--- Material supplied Enclosed Below ---
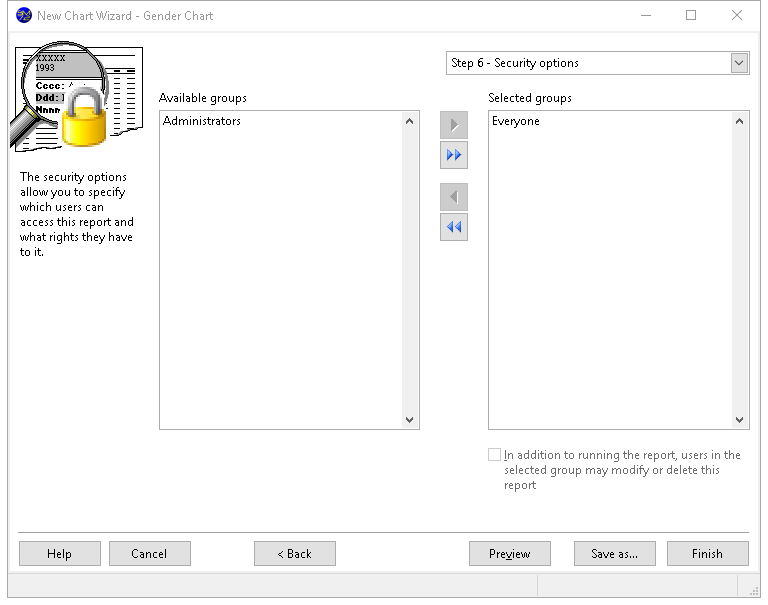This screenshot has height=605, width=768.
Task: Click up arrow of Available groups scrollbar
Action: click(x=410, y=121)
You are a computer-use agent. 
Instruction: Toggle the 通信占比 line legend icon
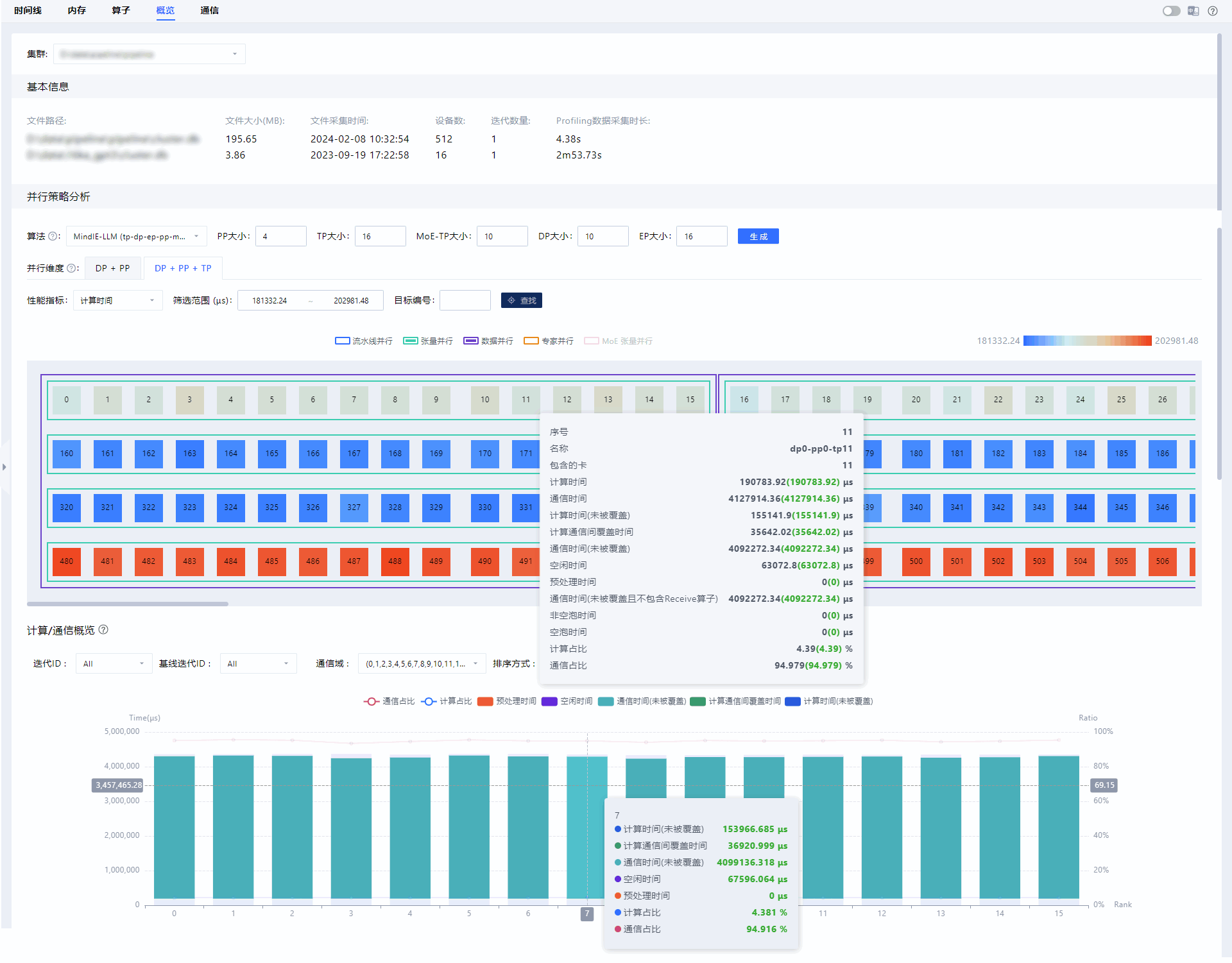click(x=371, y=701)
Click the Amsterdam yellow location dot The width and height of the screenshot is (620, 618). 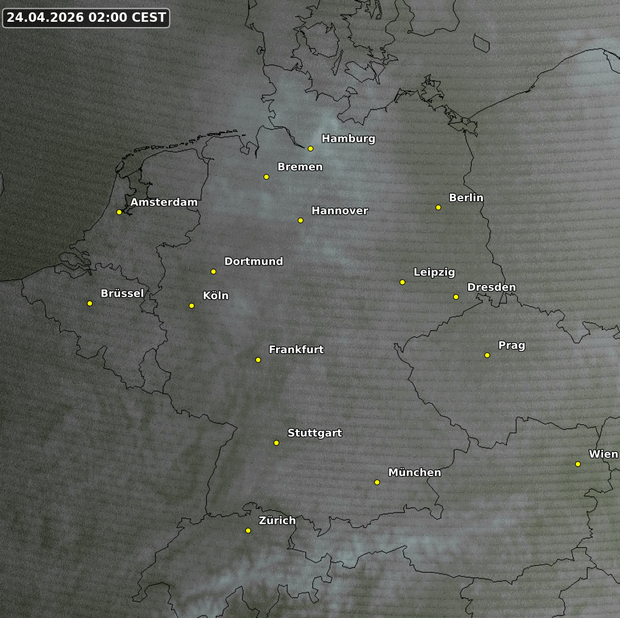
--- End of Enclosed Material supplied ---
● Your instructions: Please retype, exactly as they appear, the lines from the one with "You are a computer-use agent." through the final line of the material, both included, and drop any pictures.

● Output for this task:
You are a computer-use agent. 
Instruction: Toggle the 通信占比 line legend icon
click(x=371, y=701)
Click the Amsterdam yellow location dot The width and height of the screenshot is (620, 618). 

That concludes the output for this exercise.